IEC conference in London: Taking steps to the future

27-05-2011 | |
IEC conference in London: Taking steps to the future

The future of egg production is permanently on the agenda of the International Egg Commission (IEC). Apart from current matters, the corporate social responsibility theme was adopted by the members recently. Together they discuss about meeting with and responding to global demands. Such as at their latest conference in London.

By Ad Bal

Joanne Ivy: “IEC has already been working to provide a common structure for egg businesses to build their CSR programme around”.

“We as egg producers play a strong role in global food production. In this respect we have a corporate social responsibility (CSR)”, chairman Joanne Ivy said in her opening statement to the conference of the International Egg Commission (IEC) in London, UK, from April 3-5. For this reason, the IEC has created a CSR working group with members representing all parts of the world. Their objective is to find a way to as good as possible meet with the goals that have been set earlier.

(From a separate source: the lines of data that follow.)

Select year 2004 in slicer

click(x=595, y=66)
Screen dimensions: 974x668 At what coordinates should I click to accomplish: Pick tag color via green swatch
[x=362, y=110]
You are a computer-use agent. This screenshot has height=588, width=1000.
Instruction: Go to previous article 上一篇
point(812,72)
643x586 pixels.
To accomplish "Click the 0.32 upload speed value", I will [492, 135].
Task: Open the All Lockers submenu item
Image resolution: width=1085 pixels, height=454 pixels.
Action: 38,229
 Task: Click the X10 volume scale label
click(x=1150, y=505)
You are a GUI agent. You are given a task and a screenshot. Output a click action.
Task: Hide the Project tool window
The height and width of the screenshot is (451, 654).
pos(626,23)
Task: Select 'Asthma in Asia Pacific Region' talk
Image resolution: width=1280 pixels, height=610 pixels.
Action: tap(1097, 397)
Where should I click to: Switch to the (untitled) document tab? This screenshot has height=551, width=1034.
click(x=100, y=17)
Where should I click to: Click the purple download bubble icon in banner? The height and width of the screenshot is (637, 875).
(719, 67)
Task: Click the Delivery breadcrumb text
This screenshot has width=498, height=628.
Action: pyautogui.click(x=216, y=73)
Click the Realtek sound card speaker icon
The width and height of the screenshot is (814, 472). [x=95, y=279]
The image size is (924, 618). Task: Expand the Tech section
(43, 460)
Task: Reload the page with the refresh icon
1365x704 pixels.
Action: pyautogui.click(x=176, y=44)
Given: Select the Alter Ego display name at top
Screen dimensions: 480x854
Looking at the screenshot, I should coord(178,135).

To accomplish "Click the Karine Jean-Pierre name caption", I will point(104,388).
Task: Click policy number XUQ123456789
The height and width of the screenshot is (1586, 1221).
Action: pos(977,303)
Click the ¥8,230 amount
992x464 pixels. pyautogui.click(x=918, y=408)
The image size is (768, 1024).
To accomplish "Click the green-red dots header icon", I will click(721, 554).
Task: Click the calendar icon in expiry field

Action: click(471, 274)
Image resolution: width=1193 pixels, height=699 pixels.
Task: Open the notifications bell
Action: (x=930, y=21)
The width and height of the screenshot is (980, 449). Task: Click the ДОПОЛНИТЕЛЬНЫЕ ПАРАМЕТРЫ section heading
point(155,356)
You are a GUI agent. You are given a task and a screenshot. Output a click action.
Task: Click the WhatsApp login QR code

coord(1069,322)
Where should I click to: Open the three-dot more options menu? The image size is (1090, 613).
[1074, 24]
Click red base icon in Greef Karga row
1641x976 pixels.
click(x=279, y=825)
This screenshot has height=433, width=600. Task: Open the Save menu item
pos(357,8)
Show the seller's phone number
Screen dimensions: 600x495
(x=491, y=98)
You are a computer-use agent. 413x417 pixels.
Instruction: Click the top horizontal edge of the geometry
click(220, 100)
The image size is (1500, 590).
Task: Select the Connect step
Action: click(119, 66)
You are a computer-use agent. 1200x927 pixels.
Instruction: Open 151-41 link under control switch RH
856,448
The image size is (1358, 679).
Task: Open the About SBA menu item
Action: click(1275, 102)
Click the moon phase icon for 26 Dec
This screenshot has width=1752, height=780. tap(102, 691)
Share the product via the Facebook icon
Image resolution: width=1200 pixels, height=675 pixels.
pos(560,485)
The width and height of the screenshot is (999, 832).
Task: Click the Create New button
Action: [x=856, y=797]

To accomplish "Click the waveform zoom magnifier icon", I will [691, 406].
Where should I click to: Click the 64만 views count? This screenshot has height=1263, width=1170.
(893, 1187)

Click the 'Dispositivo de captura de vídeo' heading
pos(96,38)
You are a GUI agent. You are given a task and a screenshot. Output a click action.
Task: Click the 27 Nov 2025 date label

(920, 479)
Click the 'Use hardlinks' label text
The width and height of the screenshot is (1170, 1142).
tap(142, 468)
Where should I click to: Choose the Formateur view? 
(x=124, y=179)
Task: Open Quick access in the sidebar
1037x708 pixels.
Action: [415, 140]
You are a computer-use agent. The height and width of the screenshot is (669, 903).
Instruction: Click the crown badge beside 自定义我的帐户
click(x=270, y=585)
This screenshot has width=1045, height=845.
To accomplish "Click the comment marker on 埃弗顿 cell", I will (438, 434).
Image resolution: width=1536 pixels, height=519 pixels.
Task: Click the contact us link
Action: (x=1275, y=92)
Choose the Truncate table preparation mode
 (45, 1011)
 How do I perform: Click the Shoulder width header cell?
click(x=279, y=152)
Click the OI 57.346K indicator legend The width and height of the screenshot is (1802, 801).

“What does CSR mean and what should CSR mean to IEC?”, Joanne Ivy questioned. She went on to say that this is an area where the IEC has been working to provide a common structure for each country and the egg business to build their CSR programme around. She reminded the audience that IEC had adopted the statement that farmers care about producing the highest quality, safest product.
Moreover they care about the environment and the welfare of hens, are providing choice and have a responsibility of feeding the growing world population. In order to meet with these goals, IEC is building relationships with FAO, OIE, and the Consumer Goods Forum.
Green train has left
Apart from the initiatives that the IEC is taking, a wide range of speakers addressed the audience. Such as professor David Hughes of the Imperial College in London, emphasising the need for being prepared for the future. Consumers in the developed world will be demanding food that is produced in a sustainable way. An example is retail giant Wal-Mart that has announced global sustainable agriculture goals. “We and our suppliers are to become carbon neutral in the not to far away future”, Hughes stated. “The green train has left the station and you should be aware of that”, he concluded.
Director Ruud Zanders of Rondeel explained this innovative concept of layer housing as an example of keeping layers in a sustainable way. Currently the Rondeel concept is under expansion in the Netherlands and the first facility will also possibly be built in Germany.
Competitive advantage
Nan-Dirk Mulder of Rabobank International addressed the volatility of global commodity prices and their impact on future egg demand, production and global trade. According to Mulder, in the upcoming ten years, an additional 500 million tonnes of grains and oilseeds are needed to meet global demands, of which 190 tonnes for animal production.
Compared to other animal protein sources, eggs are in a favourable position, since feed efficiency and cost of production are very low. The industry’s early move to alternative systems and low CO2footprint is a competitive advantage, he says. According to Mulder, the egg products industry will become more important as this will benefit from a further globalisation of the market. He forecasts growth markets like China, India and Latin America to play a stronger role on the world market in the coming two decades.
Creating awareness
Jil Benson of JS West in California, USA, is keeping 1,8 million layers. She told the audience about her experiences of gradually moving to alternative systems. After all, California will have to deal with Proposition 2 from 2015, meaning that hens may no longer be kept in traditional cages. Currently JS West keep their hens in various systems and they have their first experiences with enriched systems. “Initially the text about what should be done, was very vague”, Benson stated. However, California egg producers formed their association and gradually found clarity. JS West reviewed the options and is moving forward. “Teaching consumers about modern farming practices is important to create awareness and acceptance about these new practices” Benson concluded.